-- Opening Marker --

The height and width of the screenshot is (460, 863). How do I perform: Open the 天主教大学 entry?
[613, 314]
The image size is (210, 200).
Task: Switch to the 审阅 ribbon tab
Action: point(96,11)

-- Closing Marker --

▶ **WHAT IS BEING ASKED**
From the first line to the last, return the data exactly.

▶ **RESULT OF THIS TASK**
The height and width of the screenshot is (460, 863). How do I perform: Open the 天主教大学 entry?
[613, 314]
The image size is (210, 200).
Task: Switch to the 审阅 ribbon tab
Action: point(96,11)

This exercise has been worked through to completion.